9/22/2025: Weekly Economic Update

The Federal Reserve (Fed) lowered the federal funds rate target range by 25 basis points to 4.00% to 4.25% at its September meeting, marking the first cut since December 2024. The move was anticipated and signaled the start of a new easing cycle but also revealed divisions within the Federal Open Market Committee (FOMC). Chair Jerome Powell and the policy statement emphasized downside risks to employment. Officials acknowledged that core inflation is likely to remain elevated longer than expected. Governor Stephen Miran dissented, preferring a larger 50 basis point cut, underscoring pressure from some members to act more aggressively.

These divisions were most evident in the updated dot plot, the Fed’s chart showing where each policymaker expects the federal funds rate to be in the future, and in the Summary of Economic Projections (SEP). The median projection pointed to two additional quarter point cuts before year-end, although nearly half of officials expected only one or none. At the same time, the SEP raised the growth outlook for 2025, lowered unemployment projections, and revised core inflation higher. This mix left markets debating whether the Fed has shifted toward a more dovish stance or instead sees the labor market as weaker than headline data suggest.

Markets responded favorably to the cut, signaling cautious optimism. Stocks advanced, with the S&P 500 reaching record highs, reflecting confidence in a supportive backdrop. Treasury moves were mixed: short-term yields fell on the direct impact of the lower federal funds rate and expectations for further easing, while longer maturities rose as investors weighed persistent inflation and the Fed’s cautious guidance. As of this morning, the 2-year note closed near 3.57% and the 10-year near 4.13%. Oil held steady at $63 per barrel, and gold touched a high this week above $3,700 an ounce before retreating, underscoring its role as a hedge against policy uncertainty. The dollar strengthened modestly. Overall, these moves reflected a market supportive of growth but attentive to inflation risks and evolving policy.
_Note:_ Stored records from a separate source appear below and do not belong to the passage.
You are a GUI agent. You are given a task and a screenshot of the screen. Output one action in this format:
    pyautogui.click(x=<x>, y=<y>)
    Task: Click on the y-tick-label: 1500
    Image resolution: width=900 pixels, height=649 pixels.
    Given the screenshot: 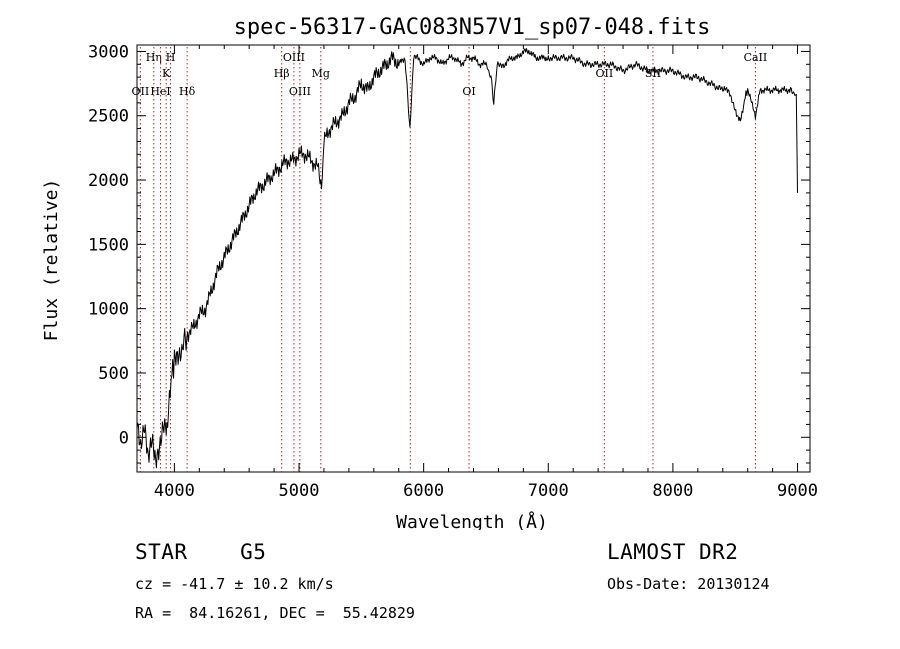 What is the action you would take?
    pyautogui.click(x=108, y=245)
Looking ahead, Chandler’s base case calls for additional rate cuts this year and into 2026. With only two FOMC meetings remaining, the scope for further action this year is limited. We anticipate softer economic data through year-end, while inflation is likely to remain above the Federal Reserve’s target. Recently enacted tax cuts may provide a modest boost as the economy transitions into early 2026. In this environment, Chandler is maintaining a measured bias toward longer duration relative to the benchmark, as short-term yields remain influenced by the prospect of Fed easing. We will continue to adjust our strategy as conditions evolve to ensure portfolios remain aligned with client objectives.